Independent Online Edition > Crime : app2
As the shock subsides everyone here is tring to get back to normal. This link will take you to all the coverage from today's "Independent" newspaper, starting with some eyewitness accounts from the bus explosion.
As forensic teams dig deeper into whatever traces the perpetrators of this horror may have left behind, it seems increasingly certain that the single bus incident was the work of a suicide bomber. London is no stranger to terror attacks and we are constantly wary of unattended packages and the like - but if this is the case it will be a first. It also means some of our future vigilance will turn to people themselves more than objects they may have planted. If this results in a culture of suspicion the legacy of this attack may be more insidious than we think.

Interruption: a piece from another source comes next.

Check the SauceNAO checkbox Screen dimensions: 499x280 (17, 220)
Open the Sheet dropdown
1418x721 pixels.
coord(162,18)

Given that the suicide bomber detonated some time after the other bombs, it also raises the spectre that the whole assault could have been conducted, if not orchestrated, by a single person. I'm no expert, but the pattern of explosions around the junction of the Piccadilly and Circle (underground) lines looks like a group of pre-set devices may well have been planted from a single station before the culprit went aboveground and onto the bus. Of course, this assumes the trains were moving in the appropriate direction to arrive where they exploded and I certainly don't have the information to qualify that possibility. The thought however, is alarming.
As I write, the police will not confirm that the bus explosion was caused by a suicide bomber, so speculation is rather pointless. Meanwhile, in a rather quieter way than usual, life in London is returning to normal, proving that in the long run such atrocities, whilst remembered, will not serve to change our lives.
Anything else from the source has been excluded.